DATASET CONTENT:
####################

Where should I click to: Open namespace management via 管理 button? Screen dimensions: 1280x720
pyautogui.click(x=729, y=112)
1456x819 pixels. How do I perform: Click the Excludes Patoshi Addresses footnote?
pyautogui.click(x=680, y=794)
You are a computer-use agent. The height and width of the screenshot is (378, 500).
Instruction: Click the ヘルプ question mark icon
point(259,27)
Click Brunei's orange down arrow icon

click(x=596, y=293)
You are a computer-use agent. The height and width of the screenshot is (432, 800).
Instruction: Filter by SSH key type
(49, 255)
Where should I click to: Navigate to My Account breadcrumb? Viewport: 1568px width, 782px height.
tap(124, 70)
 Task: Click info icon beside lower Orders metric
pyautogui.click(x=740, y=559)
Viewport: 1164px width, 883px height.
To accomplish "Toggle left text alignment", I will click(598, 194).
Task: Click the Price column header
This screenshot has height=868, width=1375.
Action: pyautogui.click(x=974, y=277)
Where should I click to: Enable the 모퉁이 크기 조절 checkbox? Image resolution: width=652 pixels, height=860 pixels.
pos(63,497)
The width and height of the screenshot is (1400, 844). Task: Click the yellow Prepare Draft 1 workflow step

####################

Update the items above by replacing each occurrence of "Where should I click to" with "Which spot should I click to", keeping everything else the same.

FULL SOLUTION:
Which spot should I click to: Open namespace management via 管理 button? Screen dimensions: 1280x720
pyautogui.click(x=729, y=112)
1456x819 pixels. How do I perform: Click the Excludes Patoshi Addresses footnote?
pyautogui.click(x=680, y=794)
You are a computer-use agent. The height and width of the screenshot is (378, 500).
Instruction: Click the ヘルプ question mark icon
point(259,27)
Click Brunei's orange down arrow icon

click(x=596, y=293)
You are a computer-use agent. The height and width of the screenshot is (432, 800).
Instruction: Filter by SSH key type
(49, 255)
Which spot should I click to: Navigate to My Account breadcrumb? Viewport: 1568px width, 782px height.
tap(124, 70)
 Task: Click info icon beside lower Orders metric
pyautogui.click(x=740, y=559)
Viewport: 1164px width, 883px height.
To accomplish "Toggle left text alignment", I will click(598, 194).
Task: Click the Price column header
This screenshot has height=868, width=1375.
Action: pyautogui.click(x=974, y=277)
Which spot should I click to: Enable the 모퉁이 크기 조절 checkbox? Image resolution: width=652 pixels, height=860 pixels.
pos(63,497)
The width and height of the screenshot is (1400, 844). Task: Click the yellow Prepare Draft 1 workflow step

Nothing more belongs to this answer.